● **TASK TO COMPLETE**:
Except for the images, repeat the entries below word for word.

——

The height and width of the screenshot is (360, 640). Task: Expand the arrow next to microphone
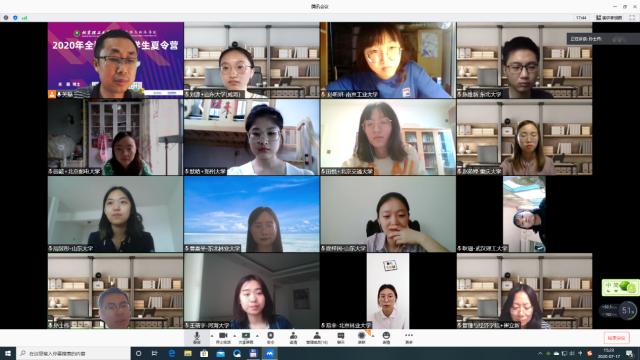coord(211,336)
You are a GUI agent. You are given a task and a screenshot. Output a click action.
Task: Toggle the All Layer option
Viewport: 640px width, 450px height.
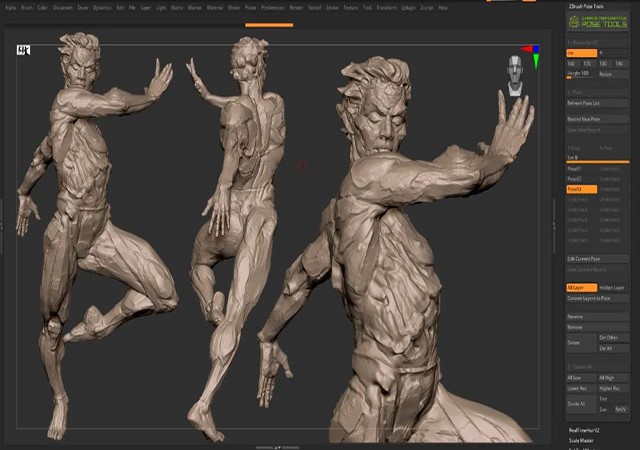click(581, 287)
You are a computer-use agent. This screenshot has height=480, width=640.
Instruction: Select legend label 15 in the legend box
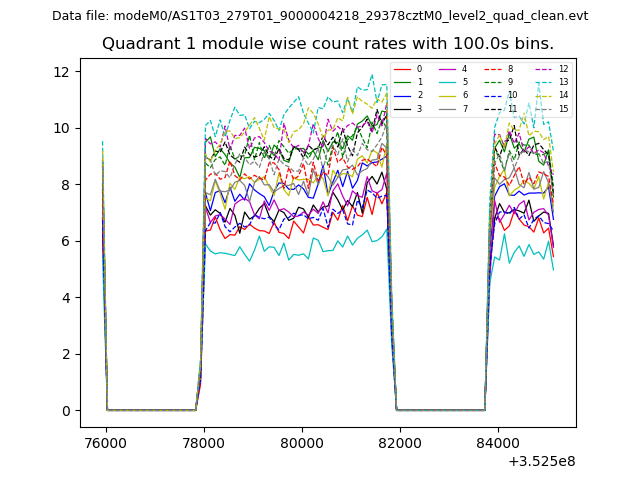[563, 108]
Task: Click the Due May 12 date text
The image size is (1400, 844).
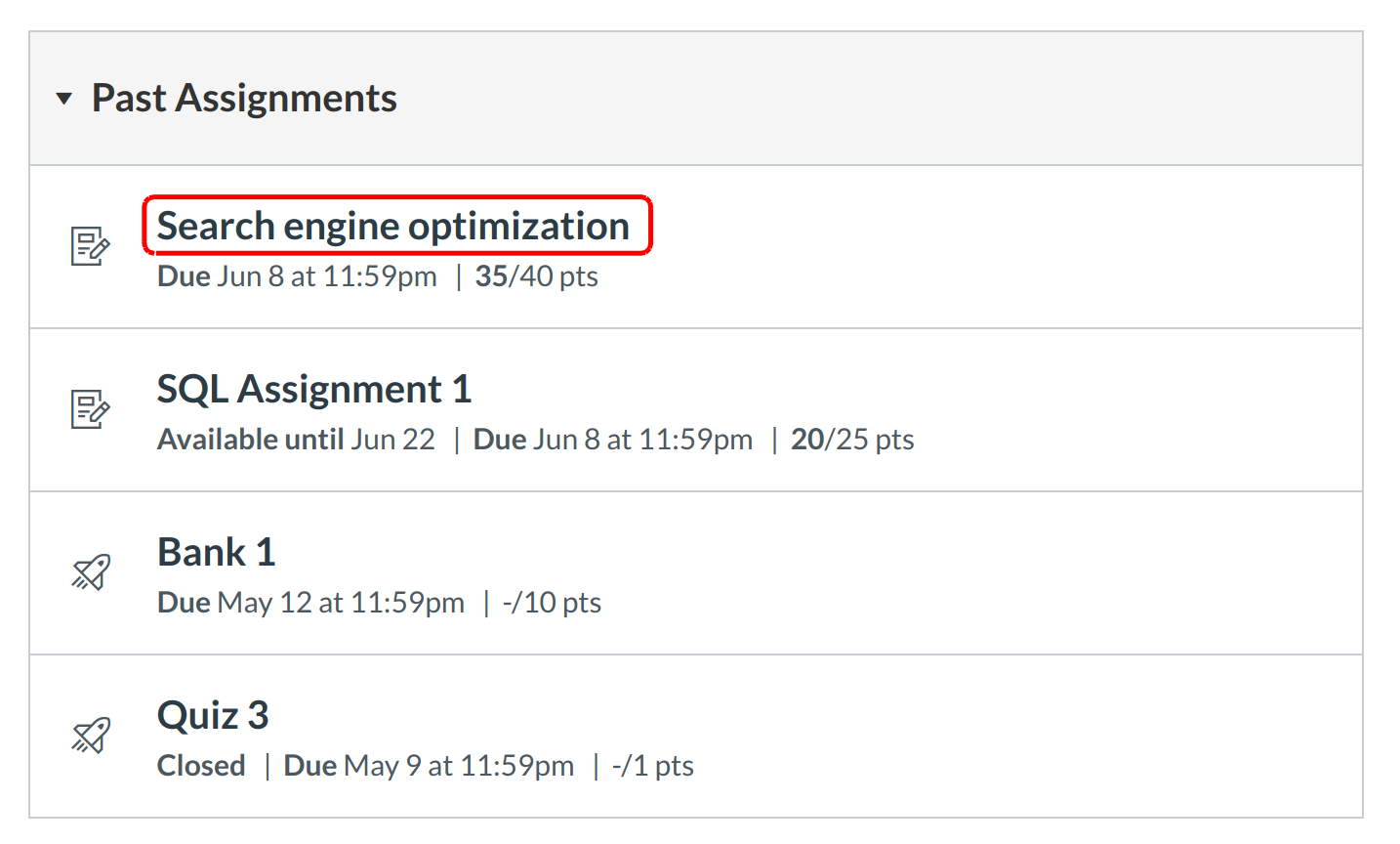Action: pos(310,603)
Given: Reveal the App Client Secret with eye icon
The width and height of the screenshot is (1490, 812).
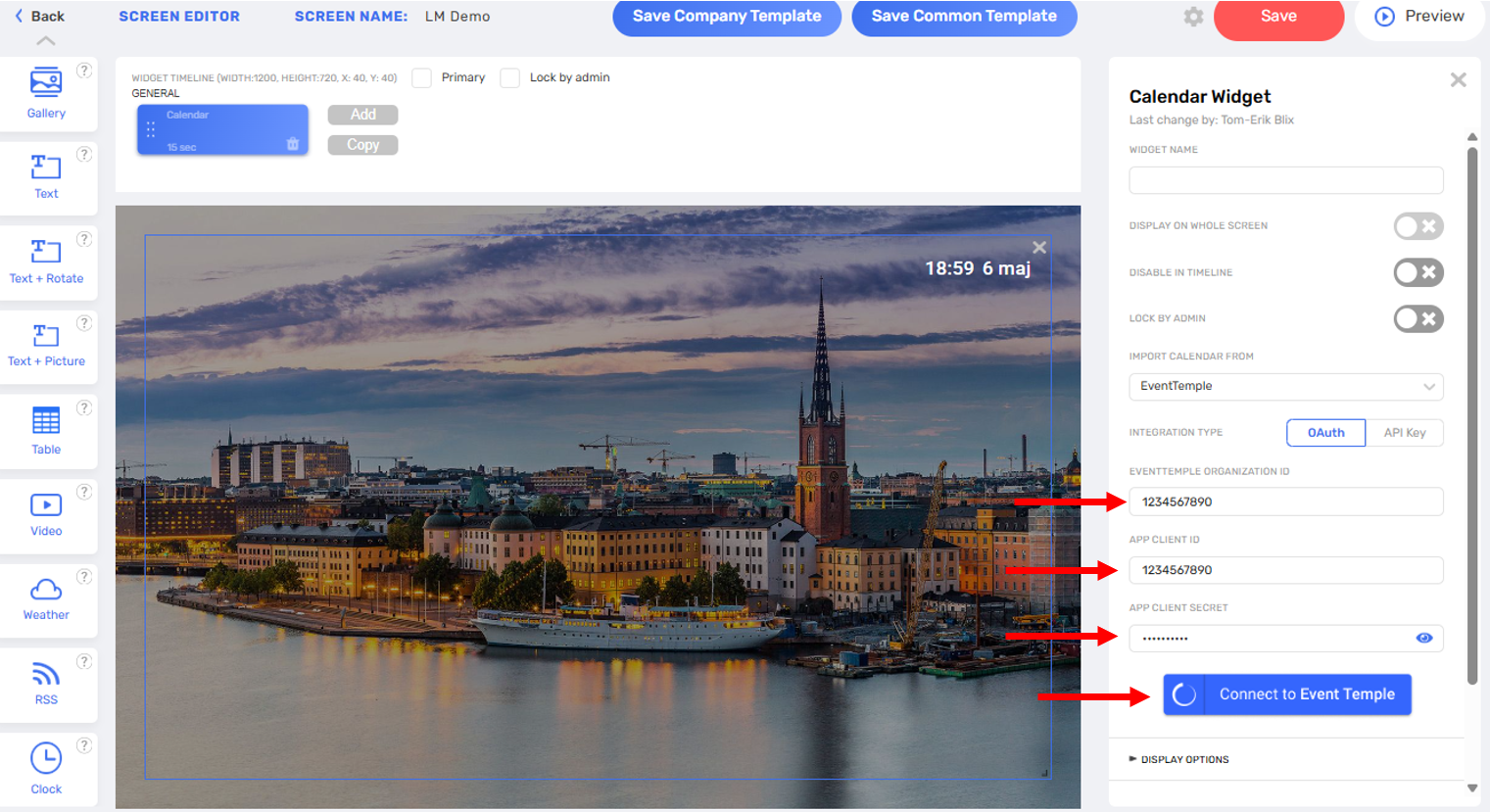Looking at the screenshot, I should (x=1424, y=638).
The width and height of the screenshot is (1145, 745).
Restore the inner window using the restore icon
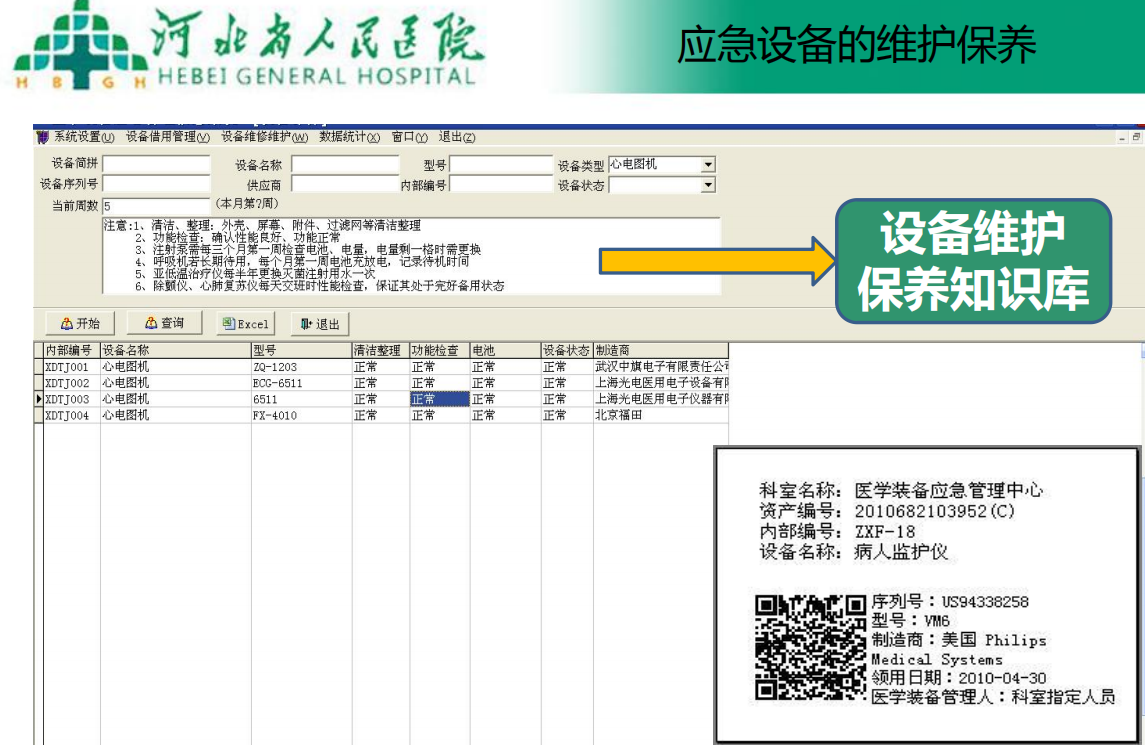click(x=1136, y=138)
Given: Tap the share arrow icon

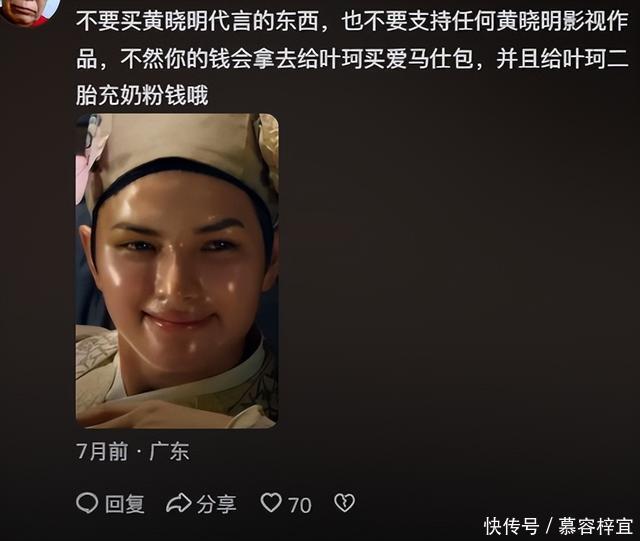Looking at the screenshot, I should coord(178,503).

——

● **ANSWER TO THIS TASK**:
The height and width of the screenshot is (360, 640). Task: Expand the arrow next to microphone
coord(211,336)
You are a GUI agent. You are given a task and a screenshot. Output a click action.
Task: Toggle the All Layer option
Viewport: 640px width, 450px height.
click(581, 287)
You are a computer-use agent. This screenshot has height=480, width=640.
Instruction: Select legend label 15 in the legend box
[563, 108]
Task: Click the Due May 12 date text
The image size is (1400, 844).
Action: pos(310,603)
Given: Reveal the App Client Secret with eye icon
The width and height of the screenshot is (1490, 812).
Looking at the screenshot, I should (x=1424, y=638).
The width and height of the screenshot is (1145, 745).
Restore the inner window using the restore icon
click(x=1136, y=138)
Given: Tap the share arrow icon

Looking at the screenshot, I should coord(178,503).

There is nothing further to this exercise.